EXERCISE DETAILS:
Return the following data exactly, with all pictures left out.

Stored data:

+--

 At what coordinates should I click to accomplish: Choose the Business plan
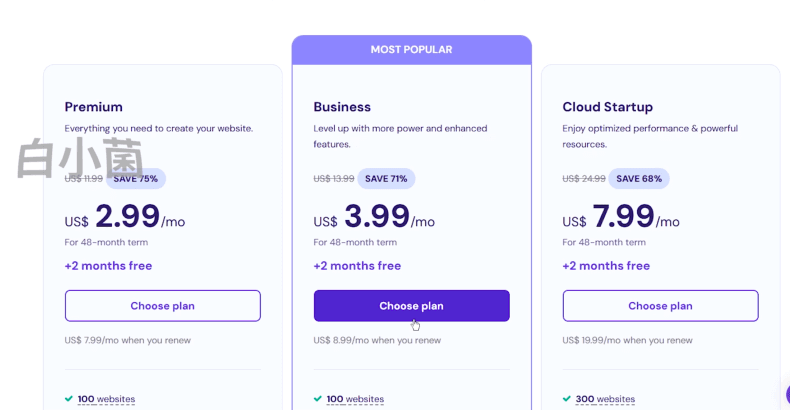[412, 306]
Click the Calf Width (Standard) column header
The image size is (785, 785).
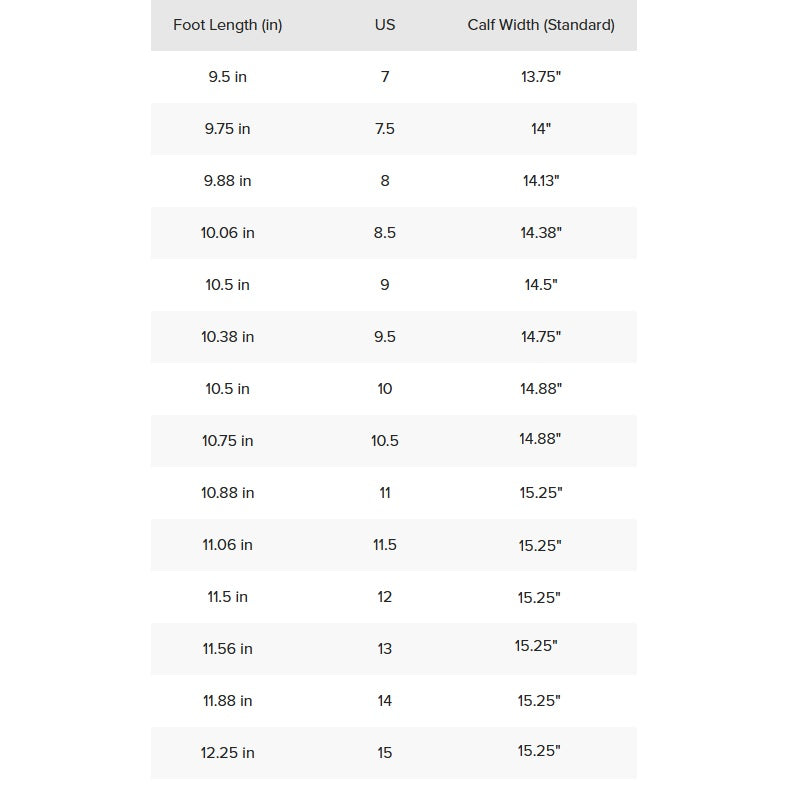[541, 25]
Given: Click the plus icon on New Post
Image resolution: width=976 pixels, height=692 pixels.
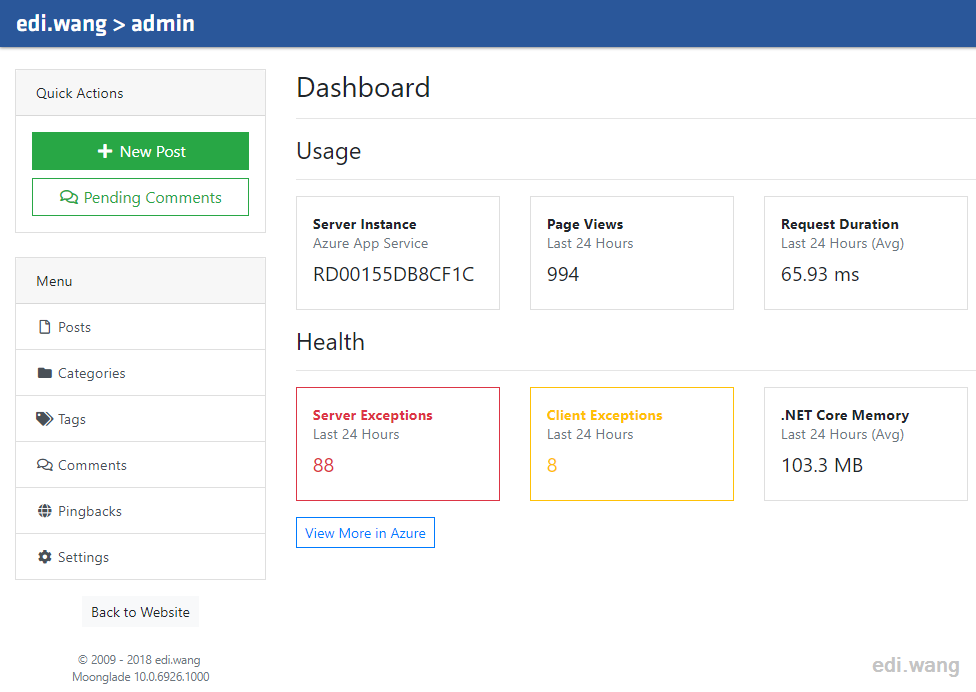Looking at the screenshot, I should point(105,151).
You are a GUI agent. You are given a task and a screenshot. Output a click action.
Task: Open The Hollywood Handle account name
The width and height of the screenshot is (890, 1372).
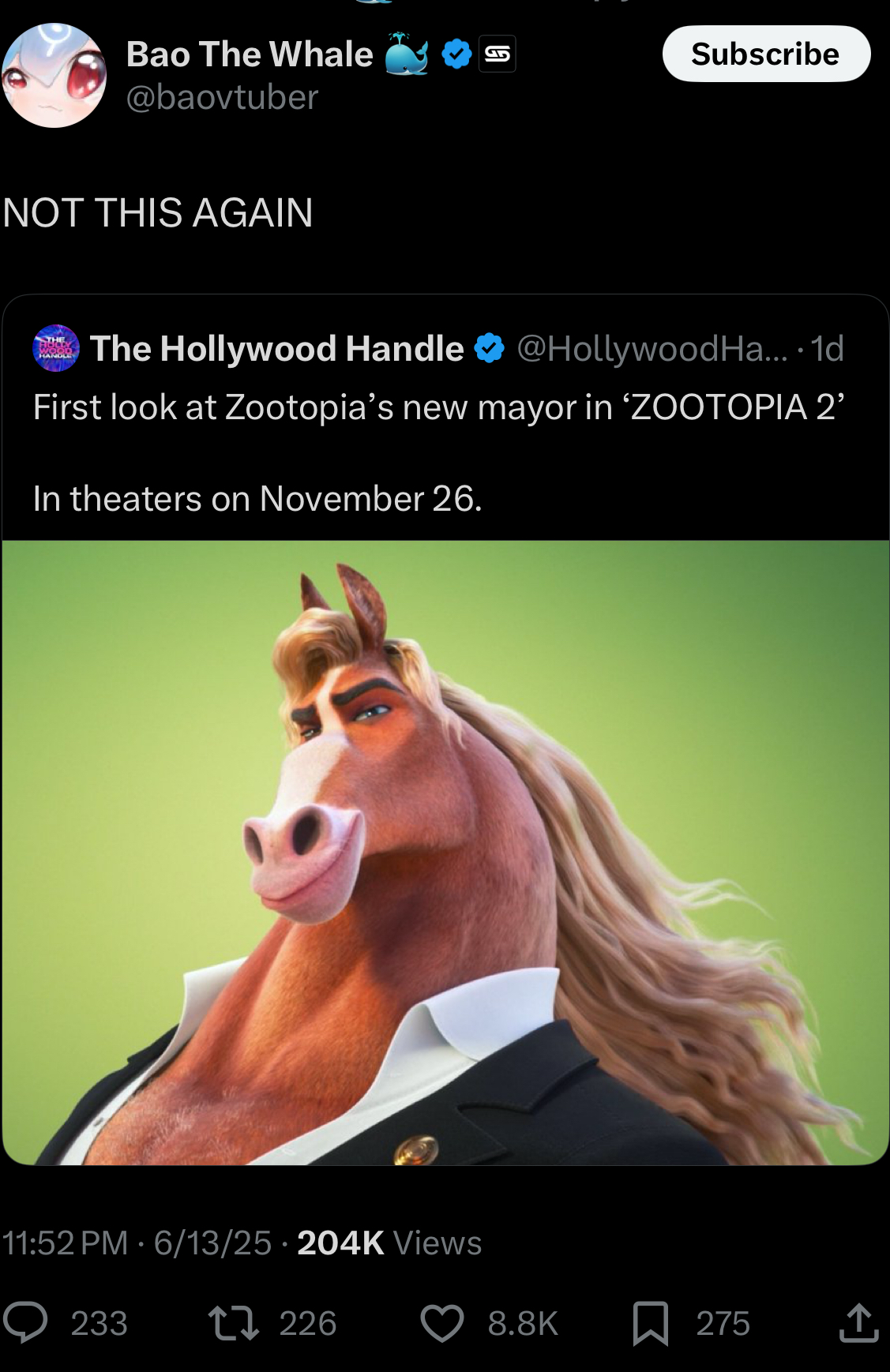[277, 348]
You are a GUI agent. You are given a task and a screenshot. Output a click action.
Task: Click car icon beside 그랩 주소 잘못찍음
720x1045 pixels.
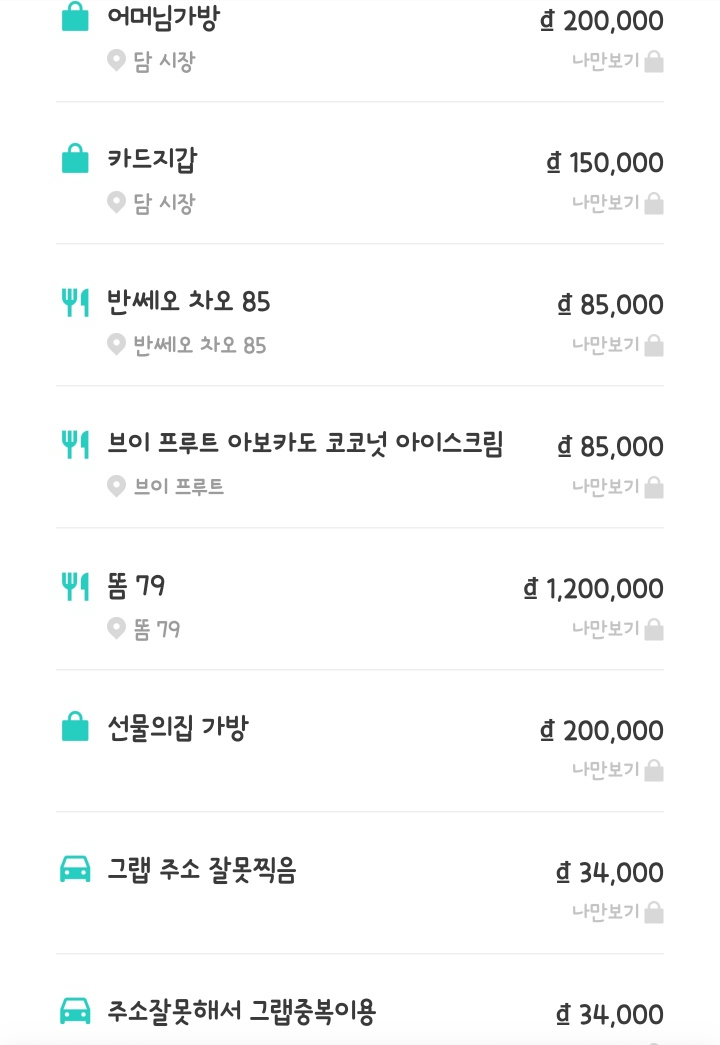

+--

RESPONSE AREA:
 At what coordinates should I click to accomplish: Choose the Business plan
[412, 306]
Click the Calf Width (Standard) column header
The image size is (785, 785).
[541, 25]
Given: Click the plus icon on New Post
Image resolution: width=976 pixels, height=692 pixels.
Looking at the screenshot, I should point(105,151).
You are a GUI agent. You are given a task and a screenshot. Output a click action.
Task: Open The Hollywood Handle account name
The width and height of the screenshot is (890, 1372).
[277, 348]
You are a GUI agent. You are given a task and a screenshot. Output a click action.
Task: Click car icon beside 그랩 주소 잘못찍음
720x1045 pixels.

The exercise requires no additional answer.